Directive »
Put the lines of the listing into a JSON list of strings, starting at the line that contains "Where should I click to: Click the Technical" and ending at the line that contains "Looking at the screenshot, I should click(x=678, y=20).", with one string per line and blank lines left out.

Dataset entries »
════════

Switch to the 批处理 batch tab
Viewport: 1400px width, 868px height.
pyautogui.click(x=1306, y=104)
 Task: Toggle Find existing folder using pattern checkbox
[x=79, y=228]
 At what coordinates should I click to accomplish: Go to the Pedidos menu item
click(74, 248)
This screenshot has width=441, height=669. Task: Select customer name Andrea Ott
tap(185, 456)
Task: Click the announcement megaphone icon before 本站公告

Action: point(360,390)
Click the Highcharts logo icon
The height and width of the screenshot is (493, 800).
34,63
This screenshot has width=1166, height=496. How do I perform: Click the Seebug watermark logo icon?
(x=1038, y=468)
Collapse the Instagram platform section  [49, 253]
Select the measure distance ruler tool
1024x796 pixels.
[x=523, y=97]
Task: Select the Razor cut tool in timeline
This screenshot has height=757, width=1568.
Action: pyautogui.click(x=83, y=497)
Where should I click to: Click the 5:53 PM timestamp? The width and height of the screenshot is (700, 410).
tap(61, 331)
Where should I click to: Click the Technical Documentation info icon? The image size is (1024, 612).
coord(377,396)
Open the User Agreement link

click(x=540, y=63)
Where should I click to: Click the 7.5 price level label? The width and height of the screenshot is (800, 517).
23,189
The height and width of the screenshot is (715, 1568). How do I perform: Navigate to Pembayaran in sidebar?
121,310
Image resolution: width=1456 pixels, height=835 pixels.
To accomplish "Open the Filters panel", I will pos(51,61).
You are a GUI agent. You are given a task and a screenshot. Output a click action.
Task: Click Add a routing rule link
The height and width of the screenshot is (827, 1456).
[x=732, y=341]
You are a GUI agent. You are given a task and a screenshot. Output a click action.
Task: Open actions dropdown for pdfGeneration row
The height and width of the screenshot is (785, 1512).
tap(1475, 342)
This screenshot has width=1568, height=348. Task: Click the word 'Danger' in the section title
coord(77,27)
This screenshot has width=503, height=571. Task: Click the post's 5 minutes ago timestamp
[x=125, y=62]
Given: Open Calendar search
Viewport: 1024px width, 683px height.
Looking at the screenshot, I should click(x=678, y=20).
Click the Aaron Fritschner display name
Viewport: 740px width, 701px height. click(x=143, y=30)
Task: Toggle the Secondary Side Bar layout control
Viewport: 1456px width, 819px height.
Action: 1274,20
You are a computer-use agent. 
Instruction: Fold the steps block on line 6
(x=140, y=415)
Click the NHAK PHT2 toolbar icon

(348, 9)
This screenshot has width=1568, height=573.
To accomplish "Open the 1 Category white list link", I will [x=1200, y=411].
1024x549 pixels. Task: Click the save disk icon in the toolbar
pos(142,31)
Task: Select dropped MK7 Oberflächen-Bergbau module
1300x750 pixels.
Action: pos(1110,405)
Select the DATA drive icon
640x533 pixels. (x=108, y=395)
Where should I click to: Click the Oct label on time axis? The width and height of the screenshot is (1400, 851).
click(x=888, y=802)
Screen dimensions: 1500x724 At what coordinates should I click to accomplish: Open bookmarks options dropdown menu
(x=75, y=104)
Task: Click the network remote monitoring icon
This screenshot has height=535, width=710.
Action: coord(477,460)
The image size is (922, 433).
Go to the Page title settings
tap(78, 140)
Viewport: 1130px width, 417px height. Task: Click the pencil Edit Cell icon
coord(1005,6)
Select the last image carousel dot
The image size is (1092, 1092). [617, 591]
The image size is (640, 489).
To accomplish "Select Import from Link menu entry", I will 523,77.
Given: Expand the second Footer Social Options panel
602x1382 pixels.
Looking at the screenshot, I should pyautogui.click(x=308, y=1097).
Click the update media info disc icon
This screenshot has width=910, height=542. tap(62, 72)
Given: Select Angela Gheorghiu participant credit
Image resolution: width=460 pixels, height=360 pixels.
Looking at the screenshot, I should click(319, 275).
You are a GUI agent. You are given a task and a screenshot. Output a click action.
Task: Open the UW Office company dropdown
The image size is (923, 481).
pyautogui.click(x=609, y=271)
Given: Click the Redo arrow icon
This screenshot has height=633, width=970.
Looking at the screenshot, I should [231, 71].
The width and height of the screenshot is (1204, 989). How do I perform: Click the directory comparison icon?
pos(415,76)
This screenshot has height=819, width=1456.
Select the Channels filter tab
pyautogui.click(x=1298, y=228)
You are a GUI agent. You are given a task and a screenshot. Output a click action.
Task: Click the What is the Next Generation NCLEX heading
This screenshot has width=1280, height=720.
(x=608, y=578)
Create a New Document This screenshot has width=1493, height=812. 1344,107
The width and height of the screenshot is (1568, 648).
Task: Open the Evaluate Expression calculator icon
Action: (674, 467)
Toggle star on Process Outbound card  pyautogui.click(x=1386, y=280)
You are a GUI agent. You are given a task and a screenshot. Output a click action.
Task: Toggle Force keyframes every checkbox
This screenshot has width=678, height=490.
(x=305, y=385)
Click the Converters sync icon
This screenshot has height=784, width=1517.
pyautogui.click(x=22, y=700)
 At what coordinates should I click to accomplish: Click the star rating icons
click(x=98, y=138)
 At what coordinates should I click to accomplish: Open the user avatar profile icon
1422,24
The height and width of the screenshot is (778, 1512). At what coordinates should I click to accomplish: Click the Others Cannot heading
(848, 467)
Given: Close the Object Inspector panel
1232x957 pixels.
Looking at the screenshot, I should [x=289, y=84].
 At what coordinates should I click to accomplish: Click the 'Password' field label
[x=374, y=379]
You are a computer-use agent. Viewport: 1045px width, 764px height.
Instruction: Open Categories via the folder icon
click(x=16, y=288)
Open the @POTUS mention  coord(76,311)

════════

Task response »
[
  "Where should I click to: Click the Technical Documentation info icon? The image size is (1024, 612).",
  "coord(377,396)",
  "Open the User Agreement link",
  "click(x=540, y=63)",
  "Where should I click to: Click the 7.5 price level label? The width and height of the screenshot is (800, 517).",
  "23,189",
  "The height and width of the screenshot is (715, 1568). How do I perform: Navigate to Pembayaran in sidebar?",
  "121,310",
  "Image resolution: width=1456 pixels, height=835 pixels.",
  "To accomplish \"Open the Filters panel\", I will pos(51,61).",
  "You are a GUI agent. You are given a task and a screenshot. Output a click action.",
  "Task: Click Add a routing rule link",
  "The height and width of the screenshot is (827, 1456).",
  "[x=732, y=341]",
  "You are a GUI agent. You are given a task and a screenshot. Output a click action.",
  "Task: Open actions dropdown for pdfGeneration row",
  "The height and width of the screenshot is (785, 1512).",
  "tap(1475, 342)",
  "This screenshot has width=1568, height=348. Task: Click the word 'Danger' in the section title",
  "coord(77,27)",
  "This screenshot has width=503, height=571. Task: Click the post's 5 minutes ago timestamp",
  "[x=125, y=62]",
  "Given: Open Calendar search",
  "Viewport: 1024px width, 683px height.",
  "Looking at the screenshot, I should click(x=678, y=20)."
]